INSTRUCTIONS ->
1. In the forum post about the stuck GraphTraversal thread, which Cassandra version is in use?
2. Continue the forum post about the stuck GraphTraversal thread from the point where it stops.

TEXT SECTION ->
GraphTraversal Thread Stuck


Sujay Bothe <ssbothe3@...>
 

Hello,


Janus version -  0.5.3
Cassandra version - 3.11.4


I am facing one issue where the GraphTraversal hasNext() call got stuck .
The thread from which the Traversal was invoked is still stuck and below is the stackTrace for it.


"MYTHREAD" #80 prio=5 os_prio=0 tid=0x00007f74f82f9000 nid=0x1ab9 in Object.wait() [0x00007f746a8ec000]
   java.lang.Thread.State: WAITING (on object monitor)
        at java.lang.Object.wait(Native Method)
        at java.lang.Object.wait(Object.java:502)
        at io.vavr.concurrent.FutureImpl$$Lambda$226/250860313.run(Unknown Source)
        at io.vavr.control.Try.run(Try.java:105)
        at io.vavr.concurrent.FutureImpl.await(FutureImpl.java:114)
        - locked <0x00000000c42f2e60> (a java.lang.Object)
        at org.janusgraph.diskstorage.cql.CQLKeyColumnValueStore.interruptibleWait(CQLKeyColumnValueStore.java:308)
        at org.janusgraph.diskstorage.cql.CQLKeyColumnValueStore.getSlice(CQLKeyColumnValueStore.java:289)
        at org.janusgraph.diskstorage.keycolumnvalue.KCVSProxy.getSlice(KCVSProxy.java:76)
        at org.janusgraph.diskstorage.configuration.backend.KCVSConfiguration$1.call(KCVSConfiguration.java:97)
        at org.janusgraph.diskstorage.configuration.backend.KCVSConfiguration$1.call(KCVSConfiguration.java:94)
        at org.janusgraph.diskstorage.util.BackendOperation.execute(BackendOperation.java:147)
        at org.janusgraph.diskstorage.util.BackendOperation$1.call(BackendOperation.java:161)
        at org.janusgraph.diskstorage.util.BackendOperation.executeDirect(BackendOperation.java:68)
        at org.janusgraph.diskstorage.util.BackendOperation.execute(BackendOperation.java:54)
        at org.janusgraph.diskstorage.util.BackendOperation.execute(BackendOperation.java:158)

Records from a dataset:

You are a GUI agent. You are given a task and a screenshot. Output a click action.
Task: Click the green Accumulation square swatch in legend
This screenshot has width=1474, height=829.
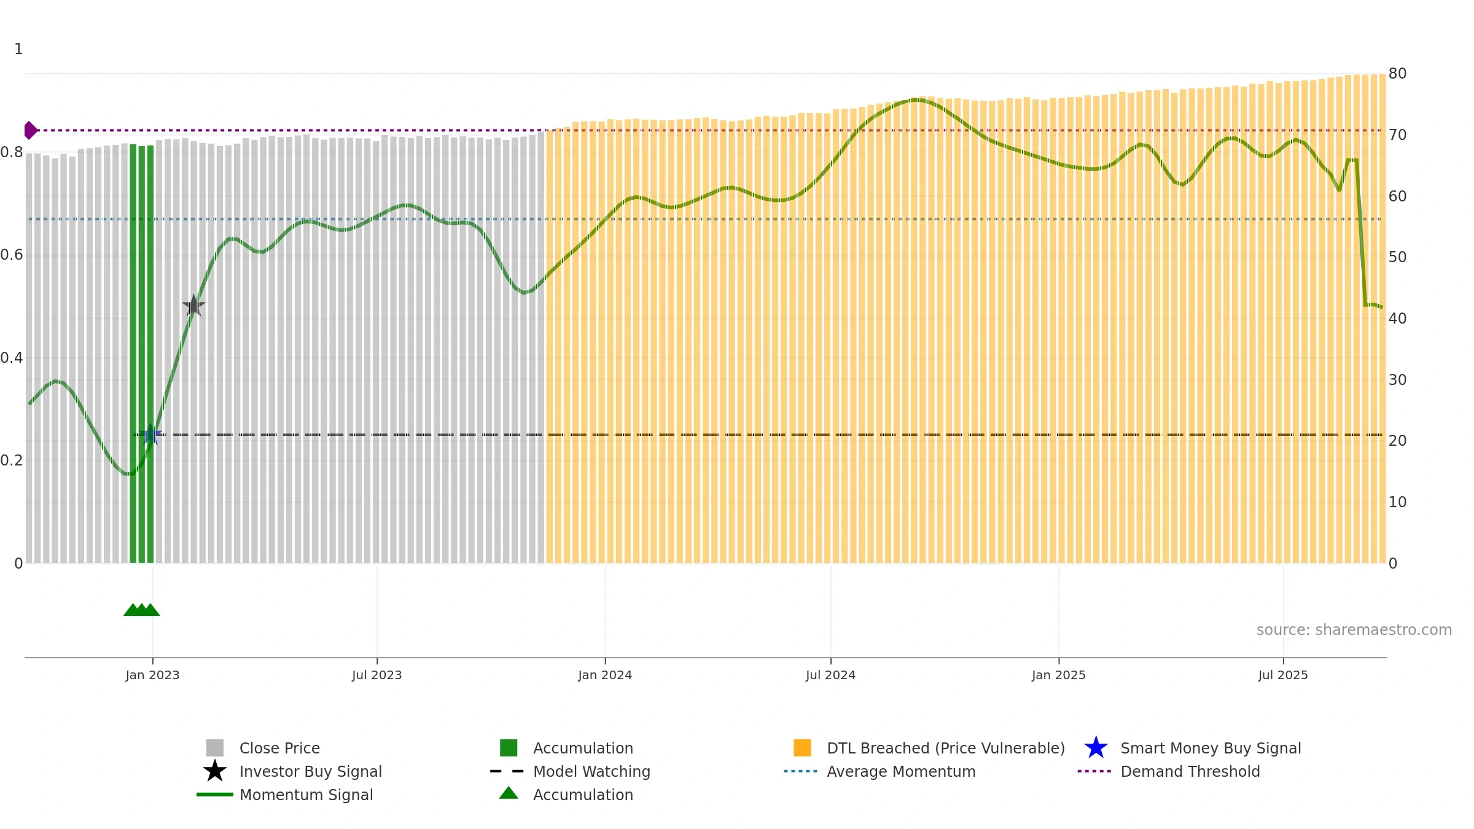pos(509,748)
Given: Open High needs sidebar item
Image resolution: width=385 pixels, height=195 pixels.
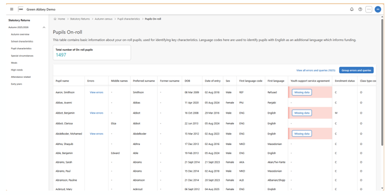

RESULTS BY TASK ->
1. 3.11.4

2.
        at org.janusgraph.diskstorage.configuration.backend.KCVSConfiguration.get(KCVSConfiguration.java:94)
        at org.janusgraph.graphdb.tinkerpop.JanusGraphVariables.get(JanusGraphVariables.java:46)
        at MyObjectStrategy.apply(MyObjectStrategy.java:411)
        at org.apache.tinkerpop.gremlin.process.traversal.util.DefaultTraversalStrategies.applyStrategies(DefaultTraversalStrategies.java:88)
        at org.apache.tinkerpop.gremlin.process.traversal.util.DefaultTraversal.applyStrategies(DefaultTraversal.java:124)
        at org.apache.tinkerpop.gremlin.process.traversal.util.DefaultTraversal.hasNext(DefaultTraversal.java:196)
        at MyTraversal.get(MyTraversal.java:300)


As you can see above, the CQLKeyColumnValueStore is waiting on the future object. 
It has been stuck for a couple of days now.

I went through the code of CQLKeyColumnValueStore.java of JanusGraph.
It is executing the sliceQuery using the CQLStoreManager.java's executorService threadpool.
The thread names for above thread pool starts with 'CQLStoreManager'


I checked the state of all  20 CQLStoreManager threads in the my java process and all of them are in PARKING state

CQLStoreManager[00]" #191278 daemon prio=5 os_prio=0 tid=0x00007f73f837e000 nid=0x3f0a waiting on condition [0x00007f73cd46c000]
   java.lang.Thread.State: WAITING (parking)
        at sun.misc.Unsafe.park(Native Method)
        - parking to wait for  <0x00000000c3c26ff8> (a java.util.concurrent.locks.AbstractQueuedSynchronizer$ConditionObject)
        at java.util.concurrent.locks.LockSupport.park(LockSupport.java:175)
        at java.util.concurrent.locks.AbstractQueuedSynchronizer$ConditionObject.await(AbstractQueuedSynchronizer.java:2039)
        at java.util.concurrent.LinkedBlockingQueue.take(LinkedBlockingQueue.java:442)
        at java.util.concurrent.ThreadPoolExecutor.getTask(ThreadPoolExecutor.java:1074)
        at java.util.concurrent.ThreadPoolExecutor.runWorker(ThreadPoolExecutor.java:1134)
        at java.util.concurrent.ThreadPoolExecutor$Worker.run(ThreadPoolExecutor.java:624)
        at java.lang.Thread.run(Thread.java:748)


So I am not able to understand that what happened to the CQLStoreManager thread which was suppose to update the future object on which
CQLKeyColumnValueStore.interruptibleWait(CQLKeyColumnValueStore.java:308) is waiting.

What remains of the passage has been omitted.